Your task |
Return the following items verbatim, preserving every line and its order.

Data provided |
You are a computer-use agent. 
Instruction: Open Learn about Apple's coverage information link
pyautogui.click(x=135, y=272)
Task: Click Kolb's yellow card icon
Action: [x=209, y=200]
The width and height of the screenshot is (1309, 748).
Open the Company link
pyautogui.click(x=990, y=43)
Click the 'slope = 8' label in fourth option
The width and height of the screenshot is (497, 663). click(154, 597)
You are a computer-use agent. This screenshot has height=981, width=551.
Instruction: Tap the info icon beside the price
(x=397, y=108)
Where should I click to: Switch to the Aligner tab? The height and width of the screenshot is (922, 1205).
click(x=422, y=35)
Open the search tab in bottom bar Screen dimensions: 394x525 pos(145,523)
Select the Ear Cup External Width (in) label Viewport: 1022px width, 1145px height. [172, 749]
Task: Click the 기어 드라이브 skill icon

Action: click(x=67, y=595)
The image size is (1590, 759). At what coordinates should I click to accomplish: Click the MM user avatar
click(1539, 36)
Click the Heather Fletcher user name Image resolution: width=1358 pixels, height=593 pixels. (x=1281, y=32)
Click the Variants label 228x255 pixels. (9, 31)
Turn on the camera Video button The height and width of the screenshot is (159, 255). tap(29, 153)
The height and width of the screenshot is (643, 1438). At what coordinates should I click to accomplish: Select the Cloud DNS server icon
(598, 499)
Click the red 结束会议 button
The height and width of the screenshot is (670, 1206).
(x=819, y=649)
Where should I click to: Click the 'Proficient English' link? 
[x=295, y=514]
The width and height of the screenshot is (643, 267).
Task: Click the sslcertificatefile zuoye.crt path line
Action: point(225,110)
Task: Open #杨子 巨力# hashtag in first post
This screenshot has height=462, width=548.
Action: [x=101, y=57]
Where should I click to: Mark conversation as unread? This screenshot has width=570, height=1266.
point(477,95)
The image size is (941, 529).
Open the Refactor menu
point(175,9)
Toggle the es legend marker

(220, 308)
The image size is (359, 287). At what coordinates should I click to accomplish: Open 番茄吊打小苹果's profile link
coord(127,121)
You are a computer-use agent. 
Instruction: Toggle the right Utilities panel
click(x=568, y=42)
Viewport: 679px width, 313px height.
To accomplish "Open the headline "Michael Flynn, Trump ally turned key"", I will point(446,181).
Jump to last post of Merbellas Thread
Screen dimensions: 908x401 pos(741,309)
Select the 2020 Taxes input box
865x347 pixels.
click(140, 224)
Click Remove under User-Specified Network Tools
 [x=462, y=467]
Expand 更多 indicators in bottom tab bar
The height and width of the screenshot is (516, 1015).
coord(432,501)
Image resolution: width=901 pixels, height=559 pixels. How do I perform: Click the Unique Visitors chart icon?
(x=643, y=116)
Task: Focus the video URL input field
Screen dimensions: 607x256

The reply |
You are a computer-use agent. 
Instruction: Open Learn about Apple's coverage information link
pyautogui.click(x=135, y=272)
Task: Click Kolb's yellow card icon
Action: [x=209, y=200]
The width and height of the screenshot is (1309, 748).
Open the Company link
pyautogui.click(x=990, y=43)
Click the 'slope = 8' label in fourth option
The width and height of the screenshot is (497, 663). click(154, 597)
You are a computer-use agent. This screenshot has height=981, width=551.
Instruction: Tap the info icon beside the price
(x=397, y=108)
Where should I click to: Switch to the Aligner tab? The height and width of the screenshot is (922, 1205).
click(x=422, y=35)
Open the search tab in bottom bar Screen dimensions: 394x525 pos(145,523)
Select the Ear Cup External Width (in) label Viewport: 1022px width, 1145px height. [172, 749]
Task: Click the 기어 드라이브 skill icon

Action: click(x=67, y=595)
The image size is (1590, 759). At what coordinates should I click to accomplish: Click the MM user avatar
click(1539, 36)
Click the Heather Fletcher user name Image resolution: width=1358 pixels, height=593 pixels. (x=1281, y=32)
Click the Variants label 228x255 pixels. (9, 31)
Turn on the camera Video button The height and width of the screenshot is (159, 255). tap(29, 153)
The height and width of the screenshot is (643, 1438). At what coordinates should I click to accomplish: Select the Cloud DNS server icon
(598, 499)
Click the red 结束会议 button
The height and width of the screenshot is (670, 1206).
(x=819, y=649)
Where should I click to: Click the 'Proficient English' link? 
[x=295, y=514]
The width and height of the screenshot is (643, 267).
Task: Click the sslcertificatefile zuoye.crt path line
Action: point(225,110)
Task: Open #杨子 巨力# hashtag in first post
This screenshot has height=462, width=548.
Action: [x=101, y=57]
Where should I click to: Mark conversation as unread? This screenshot has width=570, height=1266.
point(477,95)
The image size is (941, 529).
Open the Refactor menu
point(175,9)
Toggle the es legend marker

(220, 308)
The image size is (359, 287). At what coordinates should I click to accomplish: Open 番茄吊打小苹果's profile link
coord(127,121)
You are a computer-use agent. 
Instruction: Toggle the right Utilities panel
click(x=568, y=42)
Viewport: 679px width, 313px height.
To accomplish "Open the headline "Michael Flynn, Trump ally turned key"", I will point(446,181).
Jump to last post of Merbellas Thread
Screen dimensions: 908x401 pos(741,309)
Select the 2020 Taxes input box
865x347 pixels.
click(140, 224)
Click Remove under User-Specified Network Tools
 [x=462, y=467]
Expand 更多 indicators in bottom tab bar
The height and width of the screenshot is (516, 1015).
coord(432,501)
Image resolution: width=901 pixels, height=559 pixels. How do I perform: Click the Unique Visitors chart icon?
(x=643, y=116)
Task: Focus the video URL input field
Screen dimensions: 607x256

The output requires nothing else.